From the Bench: After More than Four Decades and with State Title on Résumé, Hutson Stepping Down

By Jeff Toquinto on March 10, 2019 from Sports Blog via

When Dennis Hutson left the podium in the Charleston Civic Center following Bridgeport’s season-ending loss in the Class AA girls state basketball tournament, it wasn’t for the last time this season. It was for the last time.
Hutson who has coached nearly as long as I’ve been on this planet coached his last game for the Indians. The man who started his career in the 1970s, will not be back in 2019-20.
“It’s been a good run and I’ll miss it,” said Hutson.
A good run indeed.
It was 41 years ago when Hutson got his start coaching, back in 1977 for Salem Junior High. He was there for six year before he headed to Liberty High School and coached one year with Jim Clevenger on a team that made it to the Class AAA state tournament with names like Robbie Linville, Julius Lockett and others.

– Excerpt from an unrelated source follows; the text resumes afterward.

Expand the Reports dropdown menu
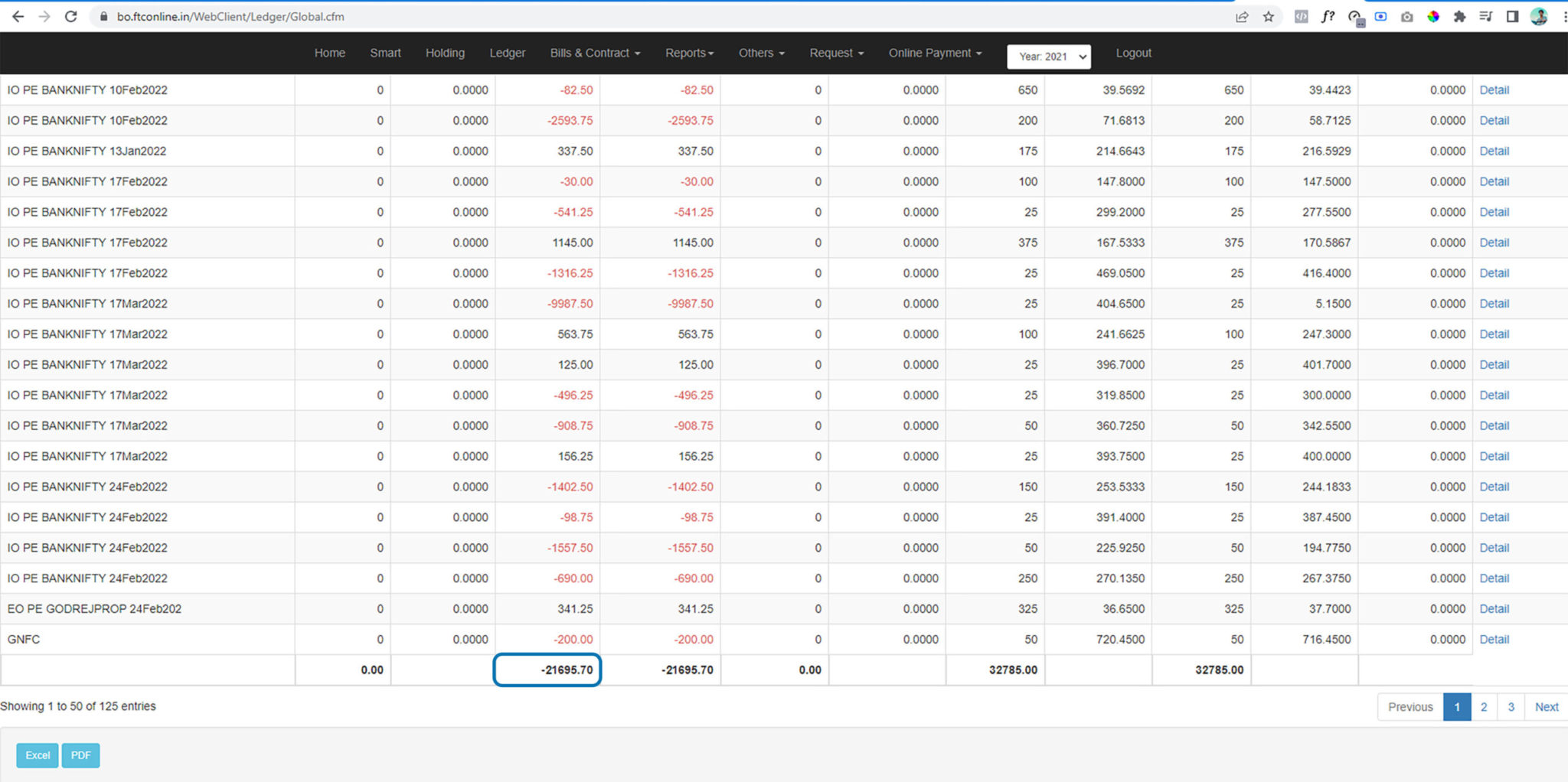tap(689, 53)
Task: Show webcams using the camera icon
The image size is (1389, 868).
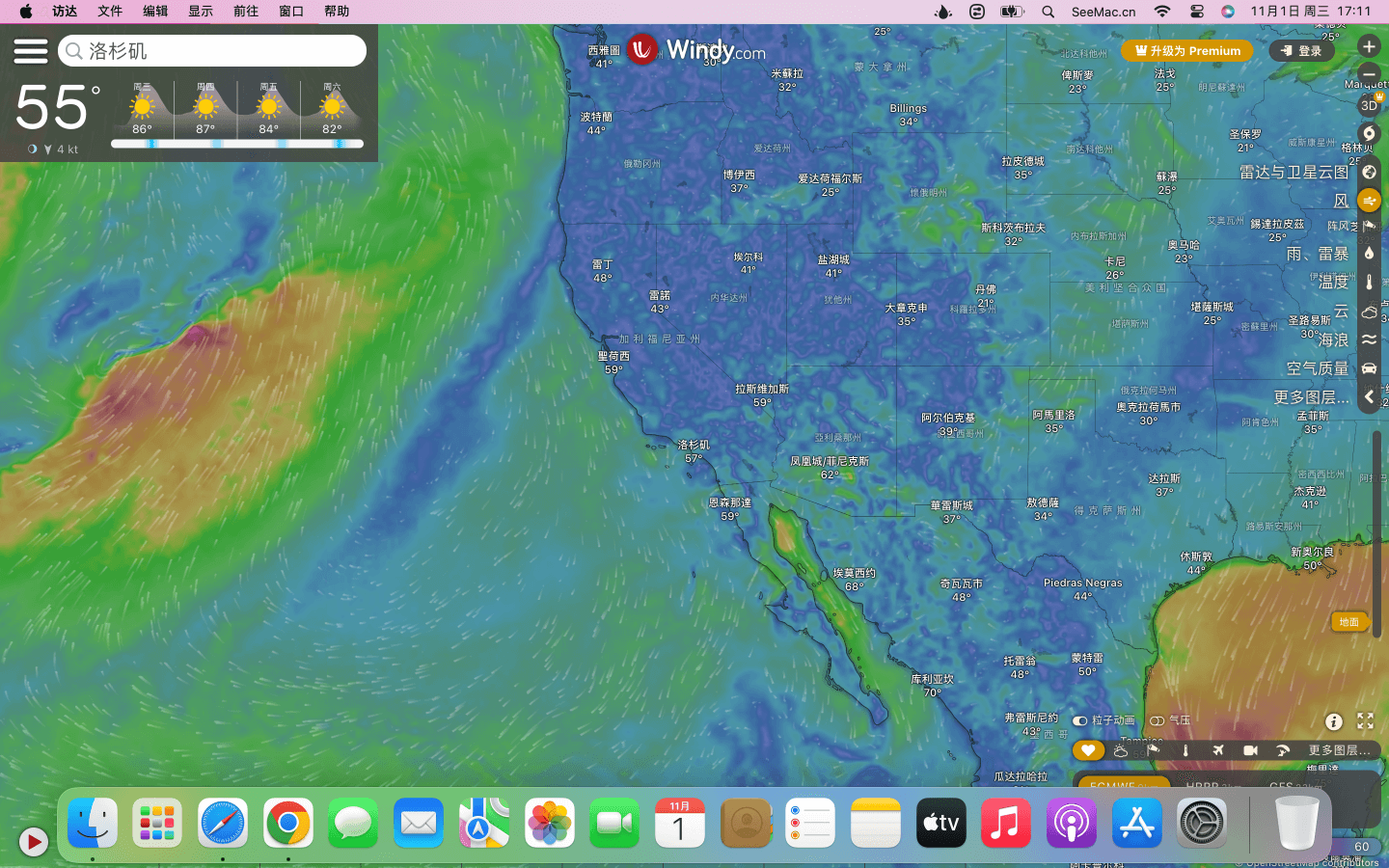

It was here where I got to see Hutson not from the stands or as a person asking him questions, but as someone he was actually coaching. He was the junior varsity coach and I was a junior varsity player. In the interest of full disclosure, he didn’t actually coach me a whole lot in action settings as I spent more time sitting than actually playing.
I digress.
It should be noted since 1977 the only break he had from public school coaching came after the year he had to deal with myself and other degenerates I was associated with. Although he was still involved with coaching on the AAU circuit with guys like Bridgeport’s Josh Peasak in tournaments that featured players like Shawn Kemp (please watch a YouTube video), Huston worked for Consol Energy for two years.
Hutson admitted a few years ago to me in this very blog the offer and money was too good to pass up so he left coaching and teaching. He also admitted his heart wasn’t into and he missed the chance to teach in the classroom and on the court.
So he came back. And he’s been coaching ever since.
After leaving Consol, Hutson assisted for two years with the Lincoln boys program under Mark DeFazio and then coached the Cougar girls. When DeFazio stepped down, he coached both the boys and girls programs back when girls played basketball in the fall.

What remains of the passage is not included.